Just before EBDI quitting time late last Friday afternoon, the west wall of our Ashland Avenue Victorian jewelbox, to which my office is attached, bounced the sun into the north-facing windows of my carriage house perch, transforming my ho-hum-hued office with sublime light the most exquisite shade? tint? colour? Of what? Light definitely has a colour - just go fluorescent or incandescent bulb shopping, at least while you still can. Notice the way a room colour changes throughout the day. Think about why painters prefer north-facing studios.

Perhaps what I observed best resembles the look of a simply celestial Rehoboth summer sunrise, the early-morning uber-rosy glow of the east-facing salmon-pink brick rowhouses meeting my gaze across the way, that same glow infused with unobstructed mid-summer high-octane first light pouring in from across the Fallsway and settling on everything near the corner of Calvert and Chase streets (stand there - you'll get it), and the late afternoon fire that ever so briefly blazes the cornices of Oliver’s ramshackle grand houses lining Preston Street.

But no words sufficiently capture what I mean and what I see. Maybe Anu Garg, founder of Wordsmith.org, which five days a week sends me A Word A Day (with which my chum Albert and I compose dueling haikus), might know a word that means TGIF, as I associate last Friday's type of light with almost every sunny Friday of my life, beginning with the flat-out happiest times of my childhood - late Friday afternoons, particularly in fall, often clad in plaid, venturing a few miles over to Grandma's house for the warmth and comfort and pleasure of Shabbos dinner the way it's never tasted since, for seemingly the briefest moment in time with my parents and brothers and sisters and aunts and uncles and cousins and Grandma and step-grandfather all squished together 'round that precious mahogany inlaid table that became my most prized possession, along with the matching demilunes, Hepplewhite chairs, and Potthast breakfront. In June 1999, I marched into the crowded Bolton Hill Wednesday broker's open for my house, whipped out my tape measure to confirm my eyes had accurately assessed that the demilunes would neatly tuck into the recesses either side of the tiled, pier-mirrored fireplace, and proclaimed victorious my search for a house worthy of Grandma's furniture.

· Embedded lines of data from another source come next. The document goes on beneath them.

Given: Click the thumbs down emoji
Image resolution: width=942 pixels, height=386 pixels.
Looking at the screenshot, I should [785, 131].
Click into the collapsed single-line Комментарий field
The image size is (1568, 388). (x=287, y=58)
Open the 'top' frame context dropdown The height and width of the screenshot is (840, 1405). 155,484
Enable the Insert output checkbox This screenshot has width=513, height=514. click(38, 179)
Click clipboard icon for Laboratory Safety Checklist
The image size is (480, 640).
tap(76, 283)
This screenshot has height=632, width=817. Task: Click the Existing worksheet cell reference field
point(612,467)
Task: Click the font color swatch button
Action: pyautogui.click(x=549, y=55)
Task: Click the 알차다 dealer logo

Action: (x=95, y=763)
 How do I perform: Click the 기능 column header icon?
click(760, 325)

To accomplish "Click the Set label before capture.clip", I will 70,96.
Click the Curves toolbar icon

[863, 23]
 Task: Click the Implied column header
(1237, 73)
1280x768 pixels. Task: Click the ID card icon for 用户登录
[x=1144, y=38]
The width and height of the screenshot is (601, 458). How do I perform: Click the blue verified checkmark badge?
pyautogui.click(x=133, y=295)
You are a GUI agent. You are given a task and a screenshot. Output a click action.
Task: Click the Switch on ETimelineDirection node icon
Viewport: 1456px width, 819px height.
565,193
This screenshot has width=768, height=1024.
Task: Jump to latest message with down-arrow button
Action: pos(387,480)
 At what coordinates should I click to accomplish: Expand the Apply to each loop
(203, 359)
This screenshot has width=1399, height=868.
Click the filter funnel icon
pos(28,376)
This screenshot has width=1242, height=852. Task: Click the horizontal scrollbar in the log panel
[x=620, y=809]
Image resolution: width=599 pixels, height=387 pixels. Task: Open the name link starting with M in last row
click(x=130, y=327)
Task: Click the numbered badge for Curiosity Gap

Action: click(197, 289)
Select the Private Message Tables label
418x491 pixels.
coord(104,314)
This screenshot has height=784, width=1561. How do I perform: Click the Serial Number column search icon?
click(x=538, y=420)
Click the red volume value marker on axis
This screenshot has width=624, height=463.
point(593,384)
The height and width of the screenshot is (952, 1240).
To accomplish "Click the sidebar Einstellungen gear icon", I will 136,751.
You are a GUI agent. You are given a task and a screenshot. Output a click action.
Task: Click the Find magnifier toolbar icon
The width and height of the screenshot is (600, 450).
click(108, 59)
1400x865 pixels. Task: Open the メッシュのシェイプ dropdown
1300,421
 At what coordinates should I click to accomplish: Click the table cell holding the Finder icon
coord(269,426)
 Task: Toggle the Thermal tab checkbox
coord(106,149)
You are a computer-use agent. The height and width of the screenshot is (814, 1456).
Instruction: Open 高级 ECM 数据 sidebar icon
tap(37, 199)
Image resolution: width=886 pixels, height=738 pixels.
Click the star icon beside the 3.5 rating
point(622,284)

More than nine years and countless dollars later spent mostly on things not seen, rehab still hasn't reached the dining room, which still wears colors (spelled without the u on purpose) chosen by the clueless owner twice removed - idiotic imperceptibly pink walls plus crown moulding and a jaw-dropping Eastlake ceiling medallion polychromed in puke - but even with my hypersensitivity to colour, I love and revere that room.

My friends gather there and I serve them approximations of what Grandma made and when they ask for recipes, I repeat her oft-used line: "I'll make it for you." It wasn't about wanting to keep the recipe close, but keeping her family close by.

She was my champion, my biggest fan, and the most important person in my life. I dialed her every single day right after school (484-0098). If I could have five minutes more with anyone, it would hands-down be with her, though as I strongly feel her presence in my dining room, she's always with me. Every day I sit at the head of the table for a moment or two after work or when I need clarity and courage. If need be, I lay my head on the table like an ear to the ground and always hear which way to go.

I focus on the Bradbury and Bradbury Aesthetic Movement and Herter Brothers wallpapers tacked about and dream of the day twenty or more might, in Eastlake fashion authentic to this house, co-mingle on the walls and ceilings, restoring this room, and the rest of this spec-built 1883 house, to its original papered glory touted in an 1884 Baltimore Sun for-sale ad; and hope to see the mouldings and the shutters liberated of layers of haphazardly applied white paint obscuring poplar masquerading as walnut. I fantasize how food, simple or opulent, will look against a crazy quilt of colours and patterns and imagine I’ll savour, even more, my guests enjoying those beautiful meals. It’s endlessly amusing to remember that Grandma's walls were white, a room colour I neither understand nor tolerate, though of course it mattered not a whit then, as now. Friends and family are the real colour in a room.

But absent beating hearts, or on a cold grey dank day, my dining room is still filled with an ethereal light maybe only I can see. It is the colour of happy.